7. M. B... fait valoir qu'il est entré en France métropolitaine le 18 septembre 1989, s'est maintenu irrégulièrement sur le territoire métropolitain avant de partir s'installer en Martinique en 1997 où il aurait eu, en 2003, avec MmeA..., un premier enfant et, en 2005, un second enfant, né à Mulhouse. Il soutient qu'il a envoyé de l'argent à sa compagne pour l'entretien de sa famille, de 2008 à 2013, qu'il est revenu en métropole pour vivre à Mulhouse en 2013 auprès de Mme A... qui est désormais titulaire d'une carte de résident valable du 7 août 2012 au 6 août 2022 et qu'un troisième enfant est né à Mulhouse, avant la décision contestée, le 28 août 2014.

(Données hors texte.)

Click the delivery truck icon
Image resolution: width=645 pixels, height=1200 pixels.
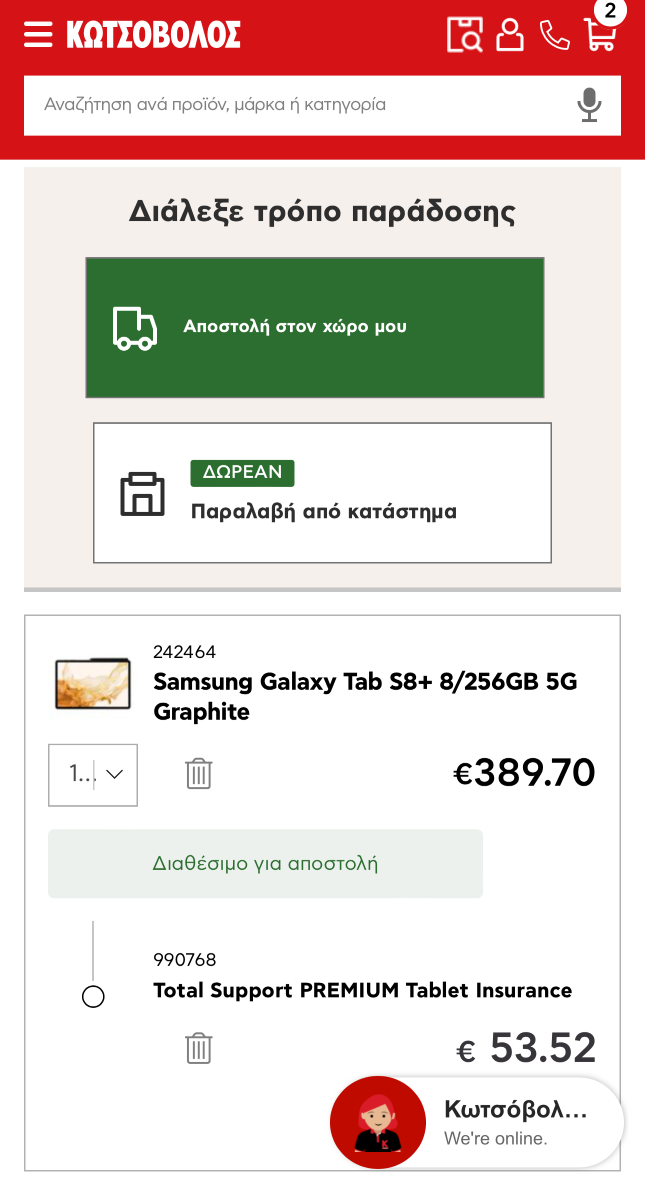[135, 328]
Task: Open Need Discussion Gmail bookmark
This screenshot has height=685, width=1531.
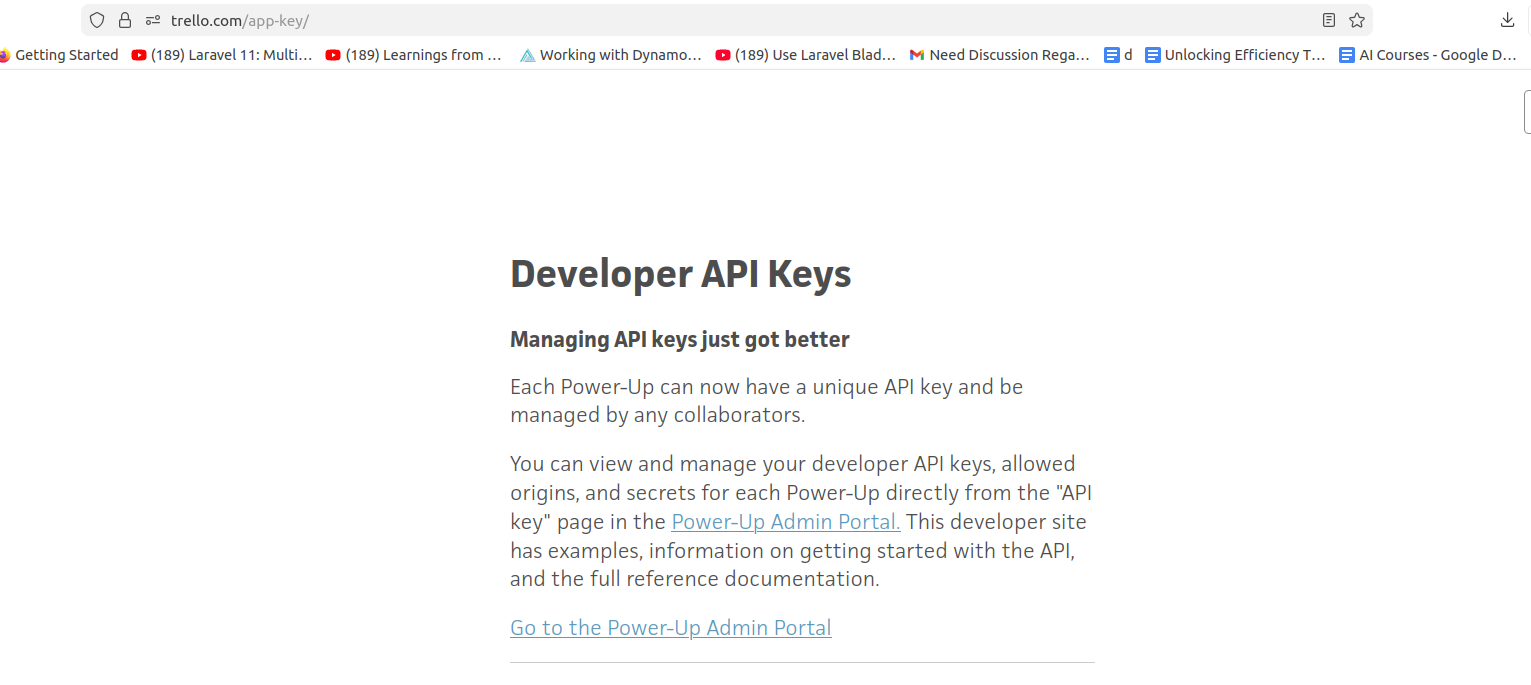Action: coord(999,55)
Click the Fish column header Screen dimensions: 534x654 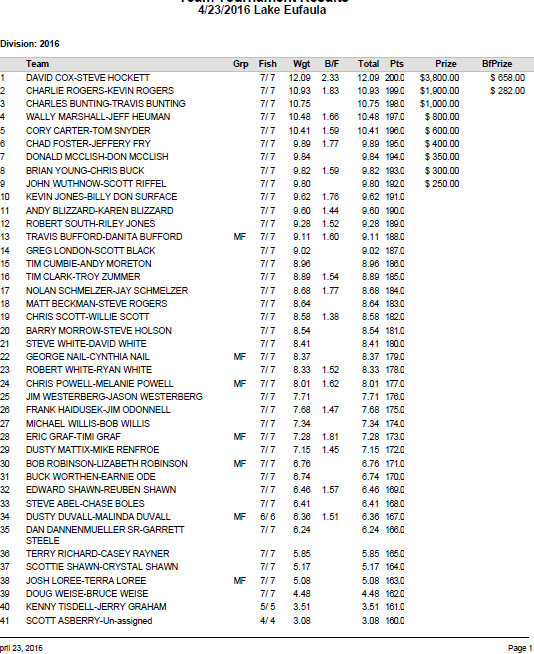click(267, 64)
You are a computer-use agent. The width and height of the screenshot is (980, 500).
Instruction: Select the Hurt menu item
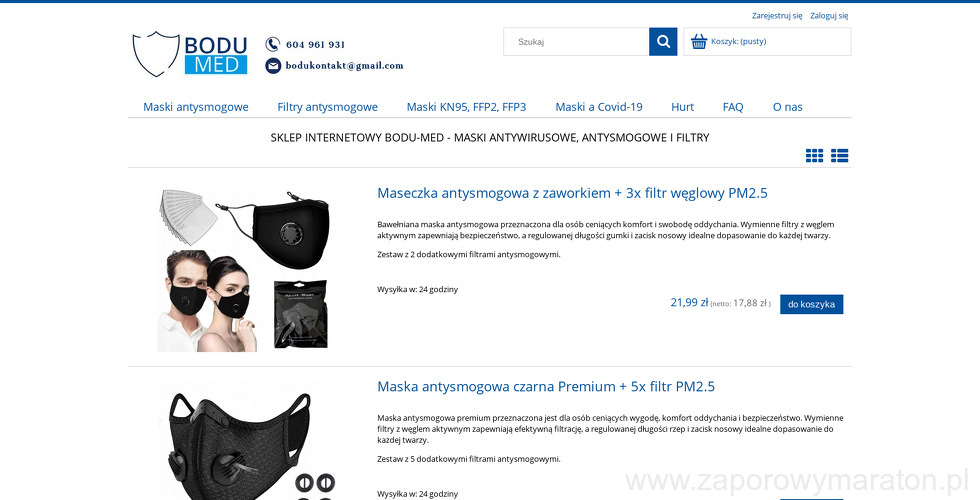point(682,107)
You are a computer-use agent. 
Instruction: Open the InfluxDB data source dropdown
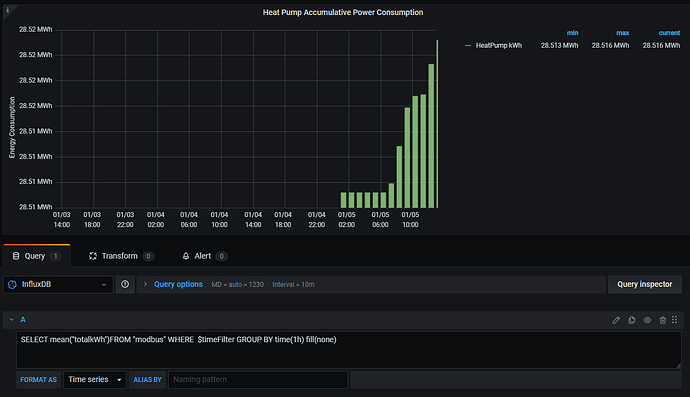pyautogui.click(x=58, y=284)
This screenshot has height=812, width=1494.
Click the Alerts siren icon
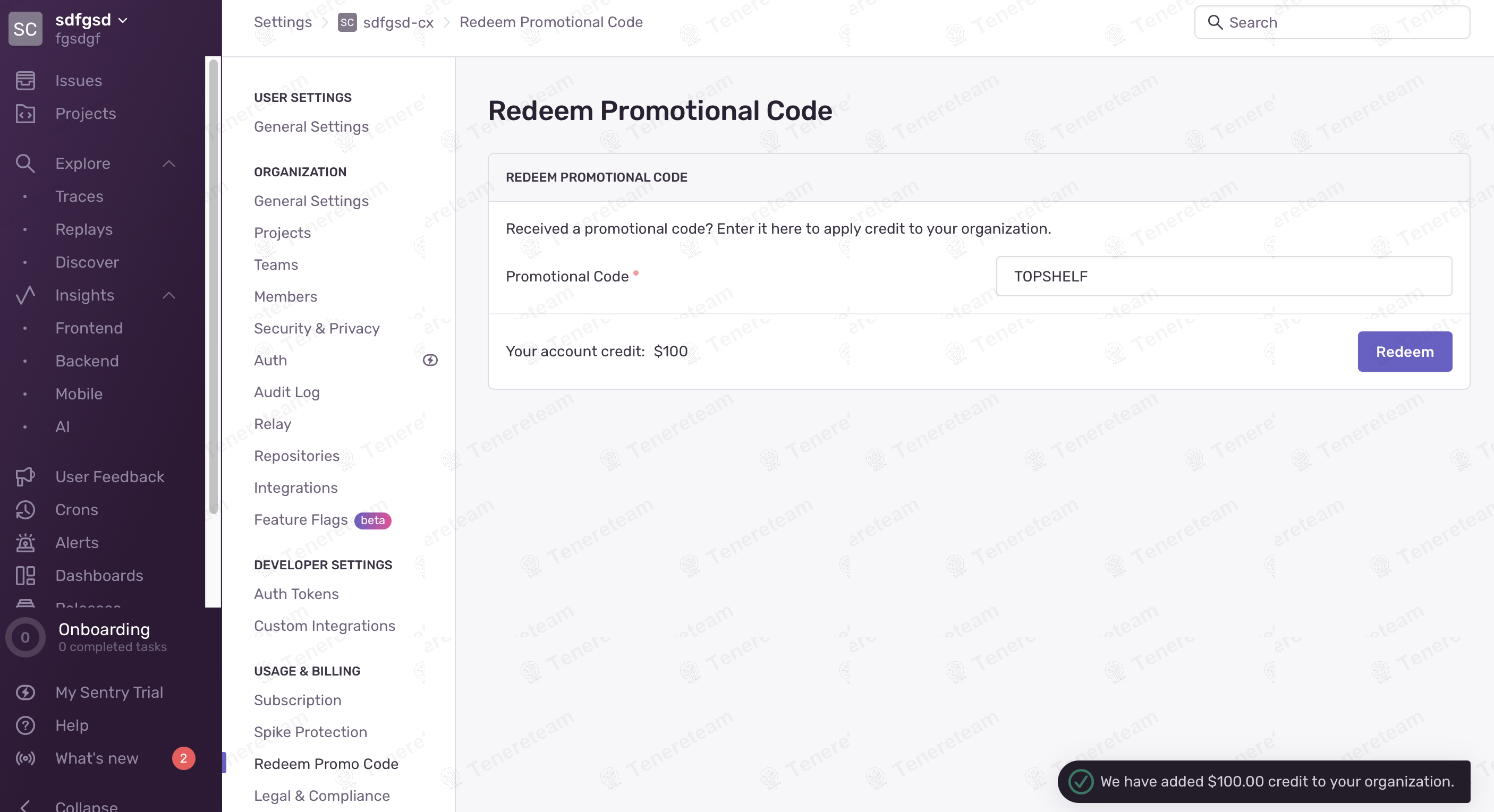coord(25,543)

8. La simple production d'une attestation du 24 avril 2014 par laquelle la caisse d'allocations familiales du Haut-Rhin indique qu'au mois de mars 2014 M. B...a perçu conjointement avec Mme A...les prestations familiales au titre de leurs deux premiers enfants, le revenu de solidarité active et l'aide personnalisée au logement, ne permet pas d'établir, à elle seule, la réalité de la communauté de vie entre M. B...et MmeA.... La réalité de leur vie commune alléguée ne ressort pas non plus des billets d'avion produits par M.B..., qui démontrent seulement que Mme A...avait fait, avec lui et ses enfants, un séjour d'un mois en Martinique en août 2006 et que Mme A...a fait un séjour de trois mois en Martinique au début de l'année 2011, alors que pendant plus de dix ans, Mme A...a vécu à Mulhouse et M.B..., en Martinique. En outre, si M. B...produit des documents attestant de virements bancaires au bénéfice de Mme A...entre 2008 et 2013, ces virements, dont il n'est pas établi qu'ils proviennent de M. B..., ne permettent pas à eux seuls d'établir la réalité et l'intensité des liens familiaux avec Mme A... et leurs enfants. De même, la présence réelle et continue de M. B...en France depuis 2008 ne peut être établie par la seule production de documents attestant de virements bancaires effectués à la Martinique dès lors, ainsi qu'il l'a été dit, que ces documents ne mentionnent pas le titulaire du compte débité.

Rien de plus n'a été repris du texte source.